BW: Did you want to pursue performance at that point?

DN: Writing songs was never my strong point. My brother took me to see Frank Sinatra when I was 15. At that point I fell in love with jazz standards, and I knew I wanted to perform them. But I also had a love for the business side.

BW: How'd you end up reworking Decaydance songs?

DN: A year ago I was at home, bored, and I learned "Dance, Dance" on guitar, and I arranged it for jazz. I fooled around, changed the chords and tempo, added a little more swing, and I brought my guitar in and played it for fun. Bob [McLynn, co-founder of Crush] was like 'Hey!' and was into it. So I went into the studio back here in the office and recorded "Dance, Dance" and "Time to Dance" and put it on MySpace. People loved it. From there we decided to do a full album. We brought in studio musicians – I performed the guitar and vocals on all the tracks. We had a drummer, bass player, horn section. And Joel Hamburger produced it. He did a lot of the horn arrangements, which are awesome.

BW: Had you played your versions for Fall Out Boy or Panic! before you put them up on MySpace?

DN: No. (Laughing.)

BW: What was their reaction?

DN: They loved it. They wanted to hear more with more instruments, full production. And all our bands were like 'yeah, do our stuff!'

BW: How did you finalize the songs to cover?

DN: I pick songs I think can swing a little bit and have a melody I can work with, which turns them into a standard. Some songs are just too straightforward to do that. Honestly, you try to pick songs that are more well-known, with luscious melodies that'll fit nicely with that jazz vibe.

BW: Have you gotten any Decayance superfans hating on what you're doing?

DN: A lot of people just don't get it and hate on it the concept before they hear it. Which is fine. There was this one post online where half of people were like 'oh it's a cool concept. It'll be fun.' And half were like 'he's using his position to take advantage of the situation or whatever.' Which totally is not what it is. Then someone posted the link to the MySpace song, and then they're like 'oh it's actually pretty cool. This guy isn't just some hack.' Plus, a lot of people, when they hear Crush Management General Manager, they picture a much older person. And really I'm just the same age as the bands. And I'm still a fan of all the bands -- I'm in the crowd with everyone else jumping around.

BW: Do you consider this an homage?

DN: Yeah. It's me tipping my hat to their songwriting.

BW: Do you think there will ever be a situation like "Fall Out Boy Covers Doug"?

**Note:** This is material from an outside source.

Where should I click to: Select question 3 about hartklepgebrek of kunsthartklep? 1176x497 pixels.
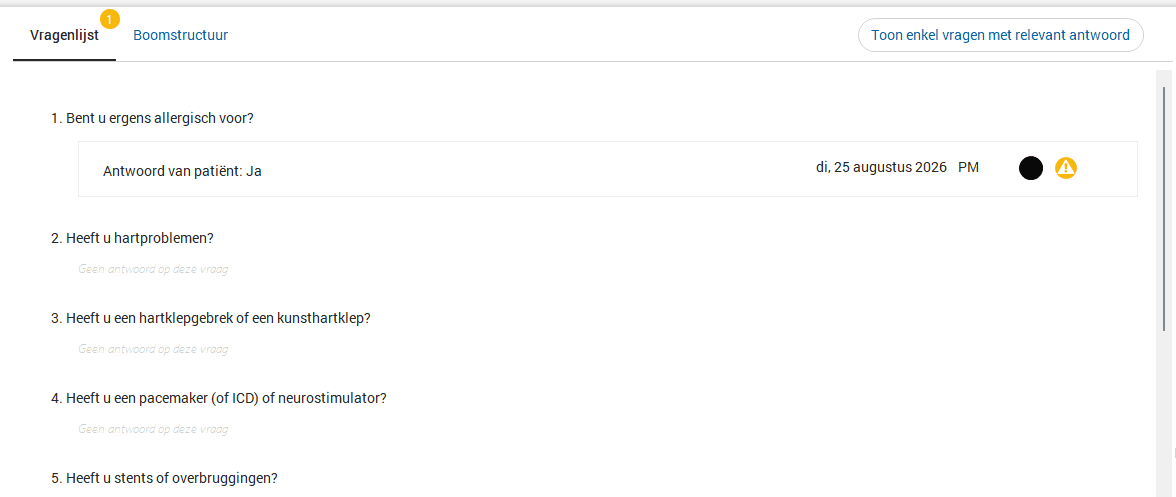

DN: Fall Out Boy covers Doug's version of their songs? That would be pretty amazing.

BW: That'd be so meta!

DN: But that actually sorta happened! Gabe Saporta performed "Bring It (Snakes On A Plane)," and instead of doing the rap version that Travis does, he sang my swingy jazz version.

BW: So if you win a Grammy or something do you have to share it?

DN: I would melt it and break it up into little chunks and send it to all the bands.

BW: Do you have any videos in the works?

DN: We might be doing a video with Alan Ferguson who does a lot of the Fall Out Boy videos. It'd be "Dance Dance." We're trying to work it out. We'll see.

BW: Do you have any duets planned?

DN: Patrick Stump and I have been talking about it for a couple years now. He LOVES Nat King Cole, Dean Martin, Frank Sinatra. He's a big fan of that genre too. We'll talk about it for hours on end. There's one song in particular we're thinking about doing. I'm gonna keep it a secret for now, but it's one that Frank and Dean did.

BW: Okay, Doug, let's talk about your future. Where do you wanna go with this eventually? You wanna blow this so-called popsicle stand if you get huge? Or will you keep it real and keep managing?

DN: Ultimately, Crush is like a family. With this genre I could perform but also still have my career here. Unless I turn into the next Michael Bublé. The ultimate goal is to do some more concept albums and old standards and play shows here and there, maybe get some Vegas things going. I love playing music and I love my job and our bands. So it's kinda like leave your family to be famous? You just wouldn't do that.

Catch Doug on the night shift -- he's opening for Fall Out Boy on select dates of their "Young Wild Things" tour through Dec. 2.